RAW DATA:
= = =
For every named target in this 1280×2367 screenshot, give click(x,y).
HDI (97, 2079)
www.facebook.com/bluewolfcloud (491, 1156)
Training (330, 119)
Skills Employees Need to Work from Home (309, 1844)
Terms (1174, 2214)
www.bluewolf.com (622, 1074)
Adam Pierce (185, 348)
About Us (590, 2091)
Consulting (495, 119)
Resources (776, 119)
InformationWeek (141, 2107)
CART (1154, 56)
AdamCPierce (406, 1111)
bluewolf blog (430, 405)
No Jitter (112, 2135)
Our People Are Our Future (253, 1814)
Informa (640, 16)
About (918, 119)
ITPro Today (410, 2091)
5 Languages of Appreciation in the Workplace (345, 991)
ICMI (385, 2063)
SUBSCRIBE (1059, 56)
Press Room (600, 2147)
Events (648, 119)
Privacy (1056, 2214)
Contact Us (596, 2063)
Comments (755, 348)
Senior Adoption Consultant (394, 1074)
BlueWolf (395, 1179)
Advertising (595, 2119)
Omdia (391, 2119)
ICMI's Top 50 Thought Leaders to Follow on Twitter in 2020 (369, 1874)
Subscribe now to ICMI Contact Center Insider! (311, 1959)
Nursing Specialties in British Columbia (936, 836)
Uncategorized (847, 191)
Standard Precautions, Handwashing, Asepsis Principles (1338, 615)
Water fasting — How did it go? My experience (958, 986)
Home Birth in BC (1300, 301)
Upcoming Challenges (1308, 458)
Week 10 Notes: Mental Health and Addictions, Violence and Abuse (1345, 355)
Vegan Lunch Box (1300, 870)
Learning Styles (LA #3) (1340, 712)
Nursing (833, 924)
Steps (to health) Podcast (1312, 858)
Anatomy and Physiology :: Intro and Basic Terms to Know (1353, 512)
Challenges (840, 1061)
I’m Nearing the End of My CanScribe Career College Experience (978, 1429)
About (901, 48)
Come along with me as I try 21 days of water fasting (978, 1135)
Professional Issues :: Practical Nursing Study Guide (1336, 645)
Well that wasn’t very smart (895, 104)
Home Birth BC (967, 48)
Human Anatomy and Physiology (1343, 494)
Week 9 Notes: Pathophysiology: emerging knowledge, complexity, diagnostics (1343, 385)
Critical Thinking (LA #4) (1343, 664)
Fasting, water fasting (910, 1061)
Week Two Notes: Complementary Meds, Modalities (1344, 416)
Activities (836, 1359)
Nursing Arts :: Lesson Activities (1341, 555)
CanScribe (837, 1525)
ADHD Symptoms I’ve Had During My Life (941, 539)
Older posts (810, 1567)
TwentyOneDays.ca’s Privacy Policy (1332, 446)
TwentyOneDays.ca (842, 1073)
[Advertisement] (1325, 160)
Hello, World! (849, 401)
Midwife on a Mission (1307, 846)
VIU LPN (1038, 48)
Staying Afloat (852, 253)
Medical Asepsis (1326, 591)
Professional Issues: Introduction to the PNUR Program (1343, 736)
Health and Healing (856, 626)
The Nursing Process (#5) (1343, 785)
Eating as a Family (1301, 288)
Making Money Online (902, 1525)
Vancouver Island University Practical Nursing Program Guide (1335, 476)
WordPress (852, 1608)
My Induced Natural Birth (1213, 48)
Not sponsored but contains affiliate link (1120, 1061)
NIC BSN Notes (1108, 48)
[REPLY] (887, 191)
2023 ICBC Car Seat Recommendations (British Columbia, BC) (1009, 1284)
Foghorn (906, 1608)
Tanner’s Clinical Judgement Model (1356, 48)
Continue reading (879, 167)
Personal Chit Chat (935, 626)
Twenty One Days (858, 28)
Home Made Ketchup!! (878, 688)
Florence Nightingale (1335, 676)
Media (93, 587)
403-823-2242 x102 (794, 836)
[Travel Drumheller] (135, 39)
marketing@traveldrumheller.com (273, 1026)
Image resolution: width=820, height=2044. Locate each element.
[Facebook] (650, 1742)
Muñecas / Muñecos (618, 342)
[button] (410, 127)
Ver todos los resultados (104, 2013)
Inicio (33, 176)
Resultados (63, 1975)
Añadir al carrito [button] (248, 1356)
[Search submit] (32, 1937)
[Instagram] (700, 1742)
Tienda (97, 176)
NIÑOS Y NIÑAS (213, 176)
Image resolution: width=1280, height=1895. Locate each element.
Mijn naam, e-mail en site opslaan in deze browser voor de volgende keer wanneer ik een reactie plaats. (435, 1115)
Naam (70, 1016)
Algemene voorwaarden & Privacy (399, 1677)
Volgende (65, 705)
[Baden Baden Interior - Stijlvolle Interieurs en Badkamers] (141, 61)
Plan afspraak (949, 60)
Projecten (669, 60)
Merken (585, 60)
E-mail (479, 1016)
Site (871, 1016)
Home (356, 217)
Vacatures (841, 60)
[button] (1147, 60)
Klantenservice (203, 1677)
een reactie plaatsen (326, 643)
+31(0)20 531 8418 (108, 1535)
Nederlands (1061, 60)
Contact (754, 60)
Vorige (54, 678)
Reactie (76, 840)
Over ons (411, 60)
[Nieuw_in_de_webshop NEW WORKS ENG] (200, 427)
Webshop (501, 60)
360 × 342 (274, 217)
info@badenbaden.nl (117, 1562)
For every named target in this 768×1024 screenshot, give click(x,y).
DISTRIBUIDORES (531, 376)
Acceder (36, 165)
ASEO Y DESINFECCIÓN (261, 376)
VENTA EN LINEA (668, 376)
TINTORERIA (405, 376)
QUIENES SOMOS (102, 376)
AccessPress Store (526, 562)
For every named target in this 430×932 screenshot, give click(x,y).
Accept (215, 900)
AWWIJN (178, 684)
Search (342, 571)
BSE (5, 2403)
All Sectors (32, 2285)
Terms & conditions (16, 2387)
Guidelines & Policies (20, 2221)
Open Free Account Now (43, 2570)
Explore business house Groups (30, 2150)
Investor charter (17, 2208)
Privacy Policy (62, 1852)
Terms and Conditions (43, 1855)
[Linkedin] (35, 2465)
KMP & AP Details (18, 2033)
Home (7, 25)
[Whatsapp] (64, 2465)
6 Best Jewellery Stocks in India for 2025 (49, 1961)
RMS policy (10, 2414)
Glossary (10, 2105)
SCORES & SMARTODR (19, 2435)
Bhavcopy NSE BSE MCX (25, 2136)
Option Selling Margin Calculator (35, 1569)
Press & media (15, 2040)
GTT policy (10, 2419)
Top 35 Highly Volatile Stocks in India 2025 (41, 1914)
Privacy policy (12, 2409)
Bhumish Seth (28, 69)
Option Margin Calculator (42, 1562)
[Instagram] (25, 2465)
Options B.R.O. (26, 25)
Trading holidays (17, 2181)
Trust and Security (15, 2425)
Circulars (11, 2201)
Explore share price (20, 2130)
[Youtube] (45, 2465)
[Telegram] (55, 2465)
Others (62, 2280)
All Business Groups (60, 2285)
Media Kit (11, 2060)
= = =
REQUIREMENT:
The lines holding the string "each" are what is needed from the material above.

EXPECTED ANSWER:
Image resolution: width=820, height=2044. Locate each element.
Image resolution: width=1280, height=1895. Locate each element.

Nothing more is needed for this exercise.